* **DATA TO PROCESS**:
- - - - - - -
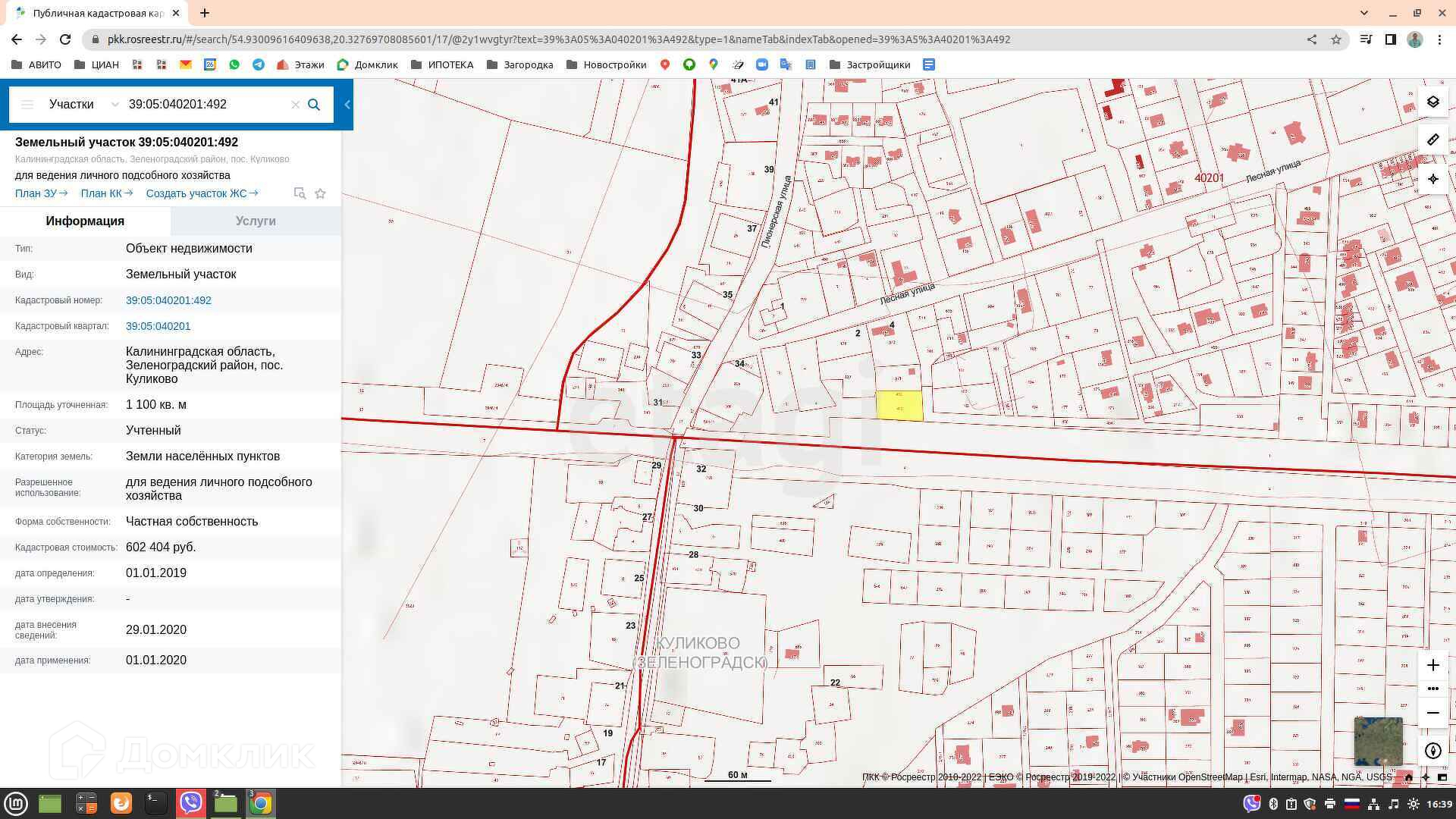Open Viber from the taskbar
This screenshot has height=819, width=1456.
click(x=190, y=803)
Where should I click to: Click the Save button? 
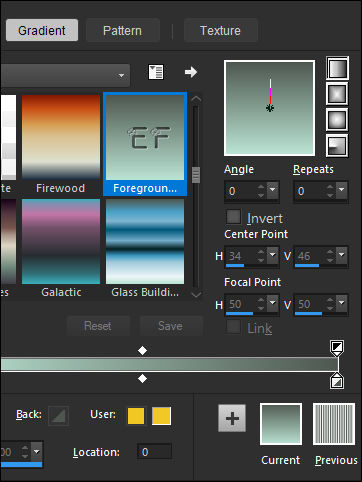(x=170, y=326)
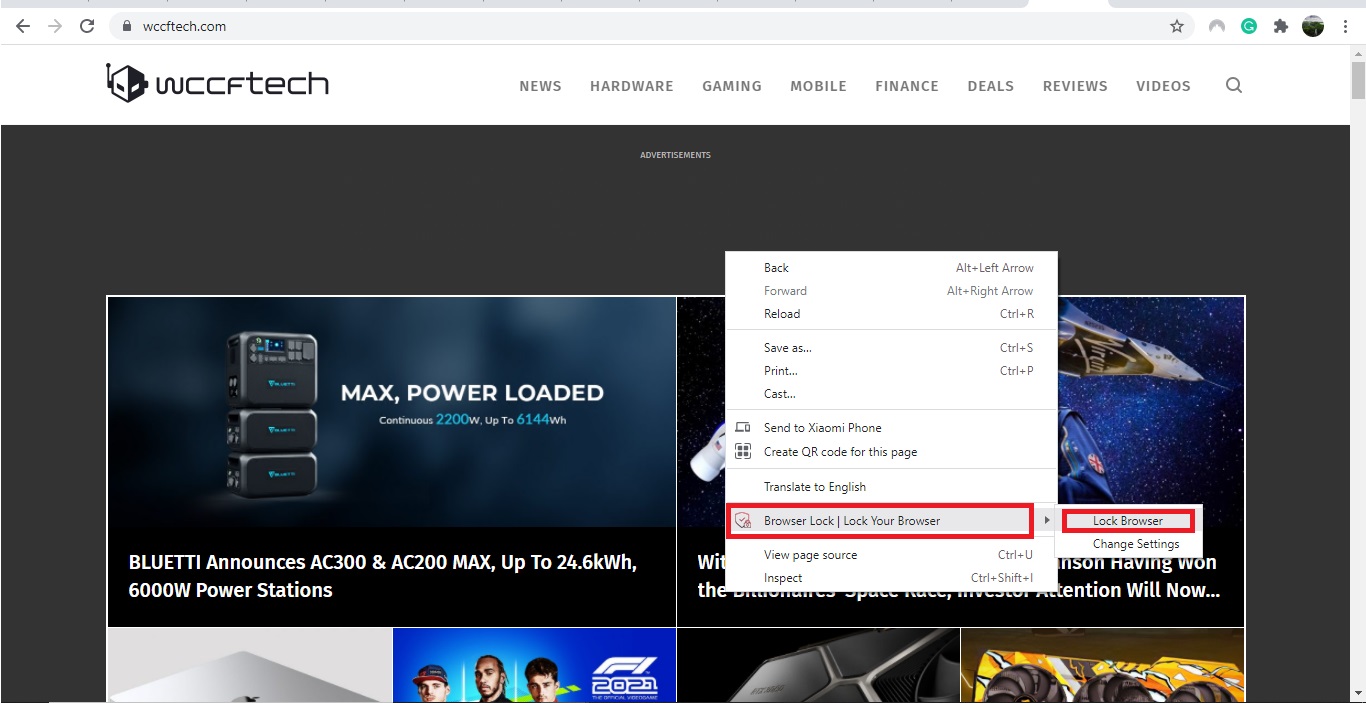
- - - - - - -
* **INSTRUCTIONS FOR THE TASK**: Pick out every line in the records above that contains the string "click", matching case exactly, and copy each of those lines.

* **EXPECTED OUTPUT**:
click(x=190, y=803)
Where should I click to: Click the Save button? 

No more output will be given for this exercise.